За все вышеперечисленное меня регулярно драли и грозились отдать «милиционерам». На милицию я, естественно, не велась, а вот ремень очень недолюбливала. Правда, впоследствии я и с ремнем научилась обращаться.
Основная задача заключалась в следующем: когда отец начинал меня экзекутировать, нужно было орать как можно громче – во всю дурь.
В ту же секунду из кухни прибегала мама и вешала ему люлей.
Если мне казалось, что папа получил не слишком большую порцию, я показывала фокус «Проглоченный язык».
Фокус я подглядела у соседской Верки. Дело в том, что эта очаровательная девочка не получала никогда и ни за что. Один раз она разбила тарелку из сервиза, и я с ужасом поинтересовалась, сильно ли ее будут за это драть. На что она мне преспокойно заявила, что ее не будут бить вообще, потому что во время плача она так заходится, что может проглотить язык и умереть.
С этого момента мои проблемы закончились, потому что теперь, рыдая, я страшно выпучивала глаза и всячески имитировала приступы удушья. Фишка работала на все сто: мама бледнела, крыла папу трехэтажным и бежала «за сладкой водичкой», чтобы спасти погибающее дитя. Но такие шоколадные варианты были допустимы лишь в том случае, когда я доводила только одного родителя…
К сожалению, чаще всего я ухитрялась допечь обоих. Естественно, на этот случай у меня была заготовлена другая фишка, не менее театральная, чем первая.
Тут нужно сделать небольшое отступление: у вас когда-нибудь была зимняя шапка на резинке? У меня была. Такая трогательная рогатая шапочка из убиенного кролика, к которой вместо завязок пришита резинка от трусов – от одного ушка к другому. Резинку нужно было перекрещивать и натягивать поверх шапки. Раздавался очаровательный щелчок…

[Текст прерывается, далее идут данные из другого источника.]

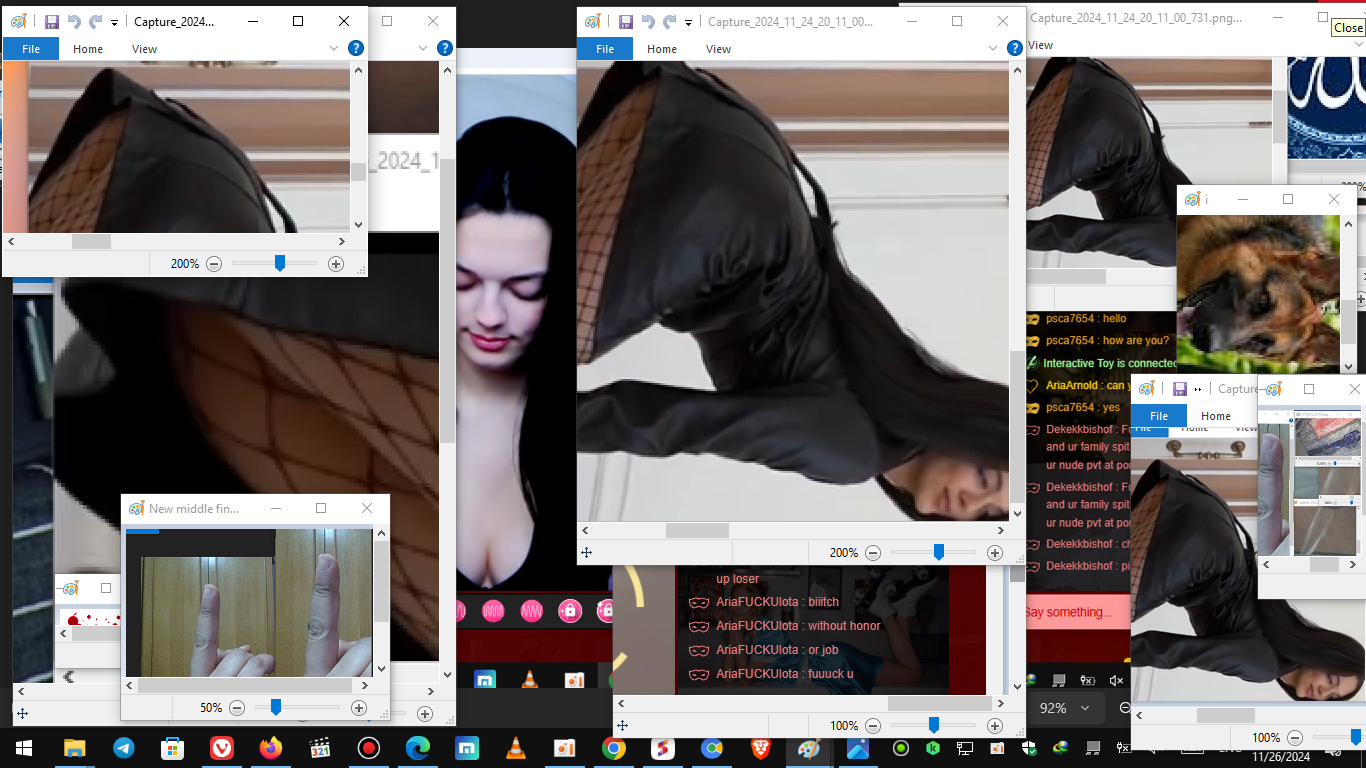Zoom out in center 200% Paint window

(873, 552)
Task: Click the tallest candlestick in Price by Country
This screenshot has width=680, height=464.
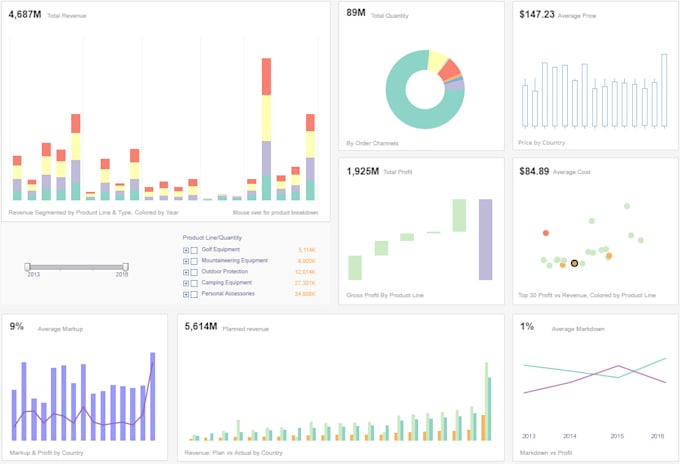Action: pyautogui.click(x=664, y=90)
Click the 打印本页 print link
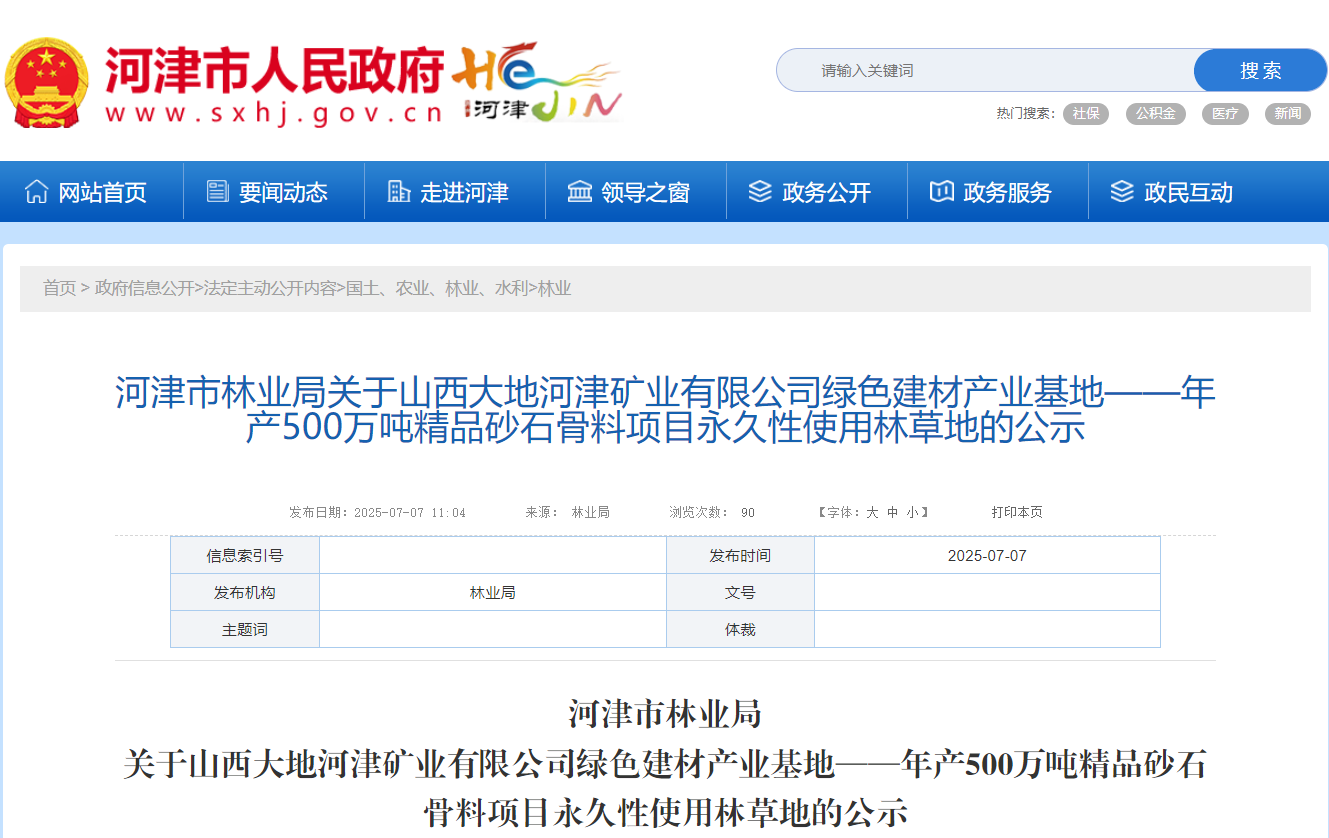1329x838 pixels. (1017, 512)
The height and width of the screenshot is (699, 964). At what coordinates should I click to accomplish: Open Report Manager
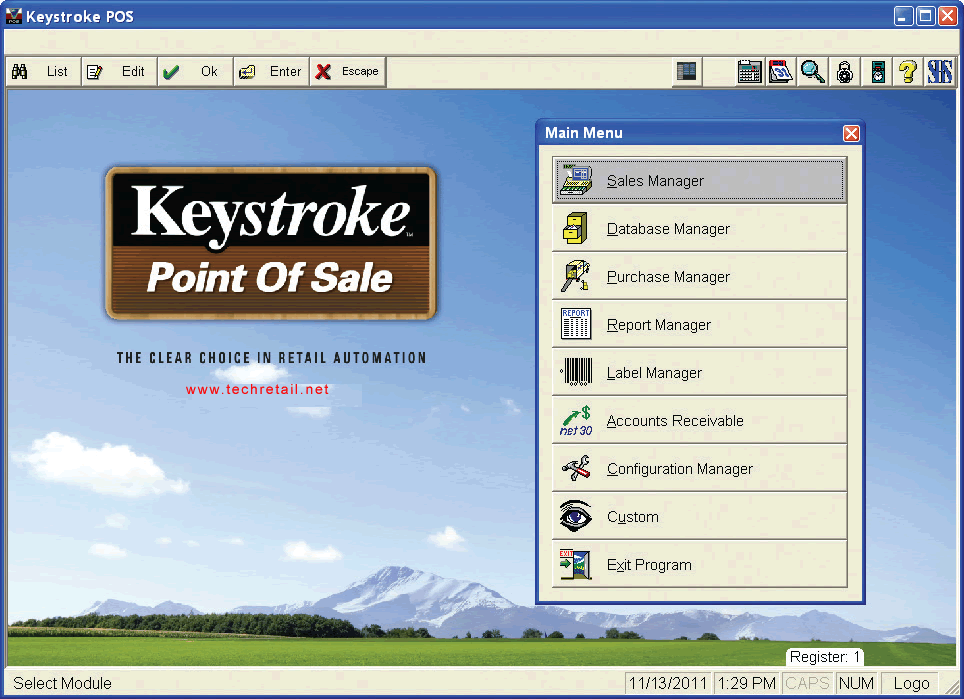[x=699, y=325]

Так вот, разгавкавшись с родителями, я выходила в прихожую и начинала демонстративно собираться «в люди». Сначала наматывала на шею шарф, потом надевала шубку, и, наконец, приходила очередь шапки с резинкой… Я оттягивала эту чертову резинку до невозможности, и она, естественно, громко щелкала. Если я скажу, что родители сразу же обращали на меня внимание, то совру. Резинку приходилось оттягивать несколько раз. Короче говоря, я стояла в прихожей и щелкала резинкой до тех пор, пока папа или мама не обращали свой взор на мой собранный в дальнюю дорогу организм.
Как только они на меня смотрели, я произносила следующую сакраментальную фразу (всегда одну и ту же): «Всё. Ухожу… И не будет у вас девочки. Никого у вас не будет».
В эти моменты мне казалось, что они и правда верили, что отныне я покидаю отчий дом навсегда. И поэтому когда мама говорила, что «им, конечно же, нужна девочка», и раздевала меня обратно, я горестно вздыхала и соглашалась: «Ну ладно, передумала».
Вот. Поэтому первое мое настроение сегодня можно описать одной фразой: «Всё. Ухожу… И не будет у вас девочки. Никого у вас не будет».